Un fidèle de Trump sans expérience devient "chef des espions"
Donald Trump a désigné mardi Bill Pulte, un fidèle sans expérience des questions de sécurité nationale, comme directeur par intérim du renseignement américain, une décision vivement critiquée par l'opposition démocrate.
Le droit américain demande que ce poste soit occupé par une personne dotée d'une "connaissance approfondie des questions de sécurité nationale", ce dont le nouveau "chef des espions" est dépourvu.
Il dirigeait jusqu'ici l'Agence fédérale de financement du logement (FHFA), un poste qu'il va conserver et au sein duquel il a participé activement aux poursuites judiciaires engagées contre des adversaires politiques du président américain.
"Trump récompense son larbin (...) en le faisant chef de notre communauté du renseignement. Qu'est-ce qui pourrait mal se passer?" a réagi sur X la sénatrice démocrate Elizabeth Warren.
Cet homme d'affaires de 38 ans va aussi continuer à gérer l'organisme de refinancement immobilier Fannie Mae/Freddie Mac.
Sa nomination à la suite de la directrice du renseignement démissionnaire Tulsi Gabbard, qui avait été elle-même un choix contesté en raison de prises de position sur la Russie et la Syrie, a été annoncée par le président américain dans un message sur sa plateforme Truth Social.
- "Gars super" -
Donald Trump y souligne que Bill Pulte dispose d'une "profonde expérience dans la gestion de sujets sensibles aux Etats-Unis".

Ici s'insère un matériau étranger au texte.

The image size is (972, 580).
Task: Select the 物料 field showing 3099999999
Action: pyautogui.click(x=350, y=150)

Tulsi Gabbard avait annoncé le mois dernier qu'elle démissionnerait à compter du 30 juin.
Les alliés du président ont salué la personnalité du nouveau directeur du renseignement sans s'attarder sur la question de son manque d'expérience.

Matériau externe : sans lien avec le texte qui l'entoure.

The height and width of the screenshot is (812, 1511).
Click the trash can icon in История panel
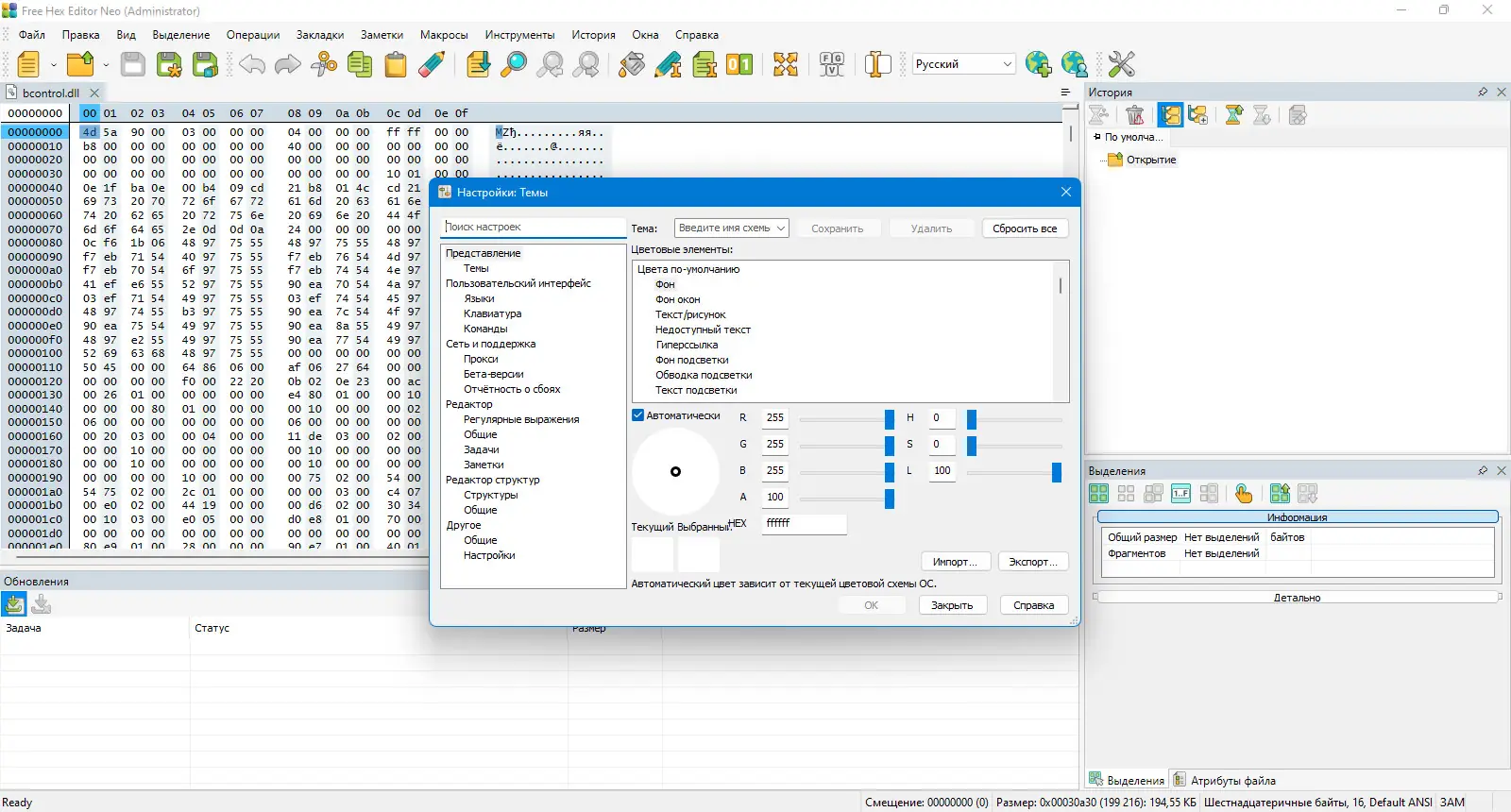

Le vice-président, JD Vance, a évoqué sur X "un gars super qui sait que la bureaucratie dans la communauté du renseignement doit répondre aux responsables élus (plutôt que l'inverse)".

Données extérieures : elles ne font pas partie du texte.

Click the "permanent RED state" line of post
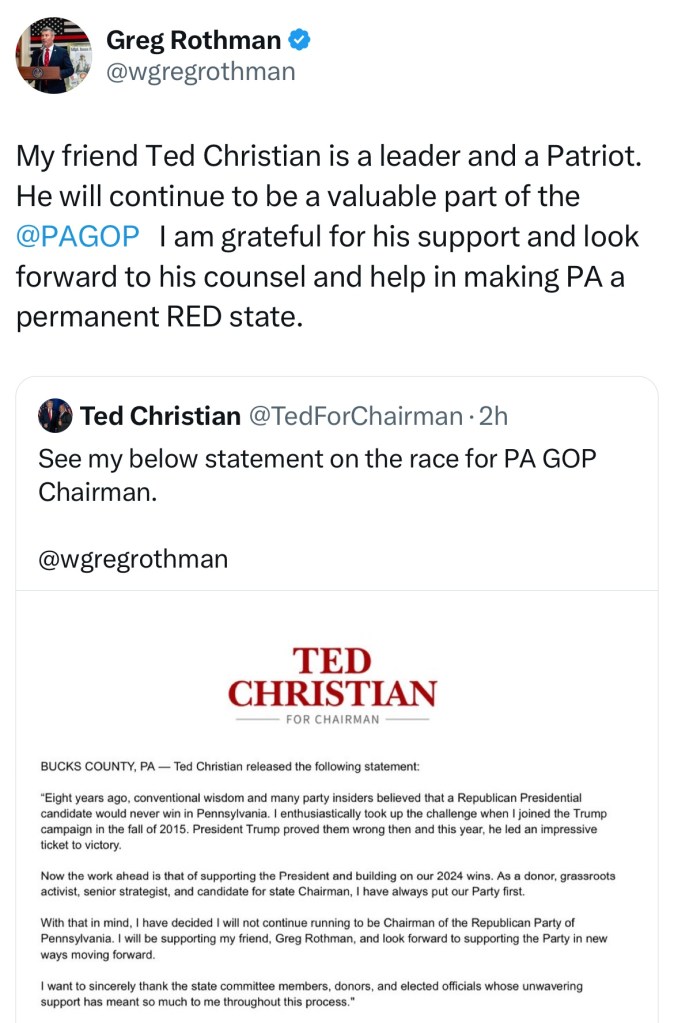The height and width of the screenshot is (1023, 674). pyautogui.click(x=158, y=318)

Mehmet Oz, responsable de programmes fédéraux de santé et choisi par la Maison Blanche pour mener mardi le traditionnel point presse, a refusé de répondre à plusieurs questions sur les compétences de Bill Pulte à ce poste.
"Bill est un type super", a-t-il seulement lancé.
Le conseiller économique de Donald Trump, Kevin Hassett, a lui dit à des journalistes que le nouveau directeur du renseignement national était "un mec bien", auquel le président "faisait confiance".
- "Représailles" -
Sa nomination a indigné les élus démocrates.
"Plutôt que de choisir un professionnel respecté de la sécurité nationale, capable de fournir des opinions indépendantes, le président a choisi un responsable qui a prouvé non seulement sa volonté mais aussi son empressement à utiliser l'autorité du gouvernement pour mener des représailles politiques", a déclaré le sénateur Mark Warner, principal membre démocrate de la commission sur le renseignement au Sénat.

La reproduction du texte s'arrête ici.